Spotkanie rozpoczęło się w szybkim tempie, a Lech od pierwszych minut grał agresywnie i wysoko pressował rywala. Już w 3. minucie blisko zdobycia bramki był Radosław Murawski, ale jego strzał z woleja instynktownie obronił bramkarz gospodarzy. Lech jednak nie musiał długo czekać na gola. W 9. minucie piłka po nieudanym strzale Bartosza Salamona trafiła pod nogi Ali Gholizadeha, który pewnym strzałem pokonał bramkarza Jagiellonii. Gol został jeszcze sprawdzony przez VAR, ale ostatecznie uznany.
Po stracie bramki gospodarze zaczęli odważniej atakować. W 21. minucie Taras Romańczuk oddał groźny strzał, ale piłka przeleciała nad poprzeczką. Lech nadal miał optyczną przewagę, ale w 31. minucie defensywa Kolejorza popełniła poważny błąd. Po szybkim rozegraniu piłki w polu karnym Jesus Imaz oddał strzał, który, mimo interwencji obrońców, znalazł drogę do siatki.
W okolicach 37. minuty boisko opuścili dwaj piłkarze Lecha. Mowa o Afonso Sousie i Antonio Miliciu, którzy złapali kontuzję. Portugalczyk miał zawroty głowy i nie wiadomo, czy będzie dostępny w kolejnym meczu. W międzyczasie Jagiellonia nabrała pewności siebie i do końca pierwszej połowy przejęła inicjatywę. Lech miał swoje okazje, ale nie potrafił ponownie pokonać bramkarza gospodarzy.
Kontuzje i chaotyczna druga połowa
Druga połowa rozpoczęła się od kolejnej kontuzji, tym razem po stronie Jagiellonii.
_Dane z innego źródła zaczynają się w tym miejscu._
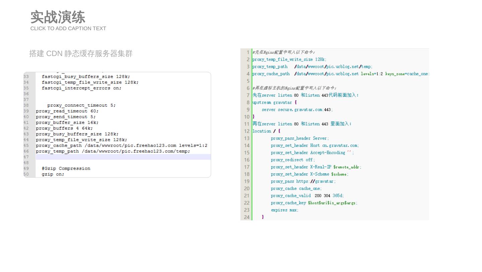The image size is (482, 272).
Task: Click the location / { line
Action: (x=266, y=131)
Norbert Wojtuszek zszedł z boiska, a zastąpił go Cezary Polak. W 51. minucie Bartosz Salamon otrzymał żółtą kartkę po starciu z Pululu, które zakończyło się niecelnym strzałem Imaza. Lech starał się odpowiadać, ale brakowało konkretów.
Największy cios dla Kolejorza przyszedł w 59. minucie. Po kontrze Jagiellonii i strzale Edu Semedo Radosław Murawski pechowo skierował piłkę do własnej bramki, dając gospodarzom prowadzenie. Lech nie potrafił odpowiedzieć. Kolejne minuty były pełne strat i chaotycznej gry. Co prawda Ishak miał szansę po wrzutce prawej strony boiska, ale dośrodkowanie delikatnie przeciął Skrzypczak.
W 87. minucie Pietruszewski stanął przed szansą na podwyższenie wyniku, ale Filip Mrozek dobrze interweniował. W doliczonym czasie gry kolejne żółte kartki otrzymali Murawski i Douglas, co pokazywało frustrację poznaniaków. Murawski będzie pauzował w kolejnym meczu.
Lech traci pozycję lidera
Lech zaczął mecz bardzo dobrze, ale po stracie pierwszego gola zupełnie zatracił swoje atuty. Jagiellonia natomiast umiejętnie wykorzystała swoje momenty przewagi i skutecznie odpierała ataki Kolejorza. Porażka kosztuje Lecha utratę pierwszego miejsca w tabeli Ekstraklasy. Po tym meczu Kolejorz spada na trzecie miejsce i musi szukać punktów w kolejnych spotkaniach.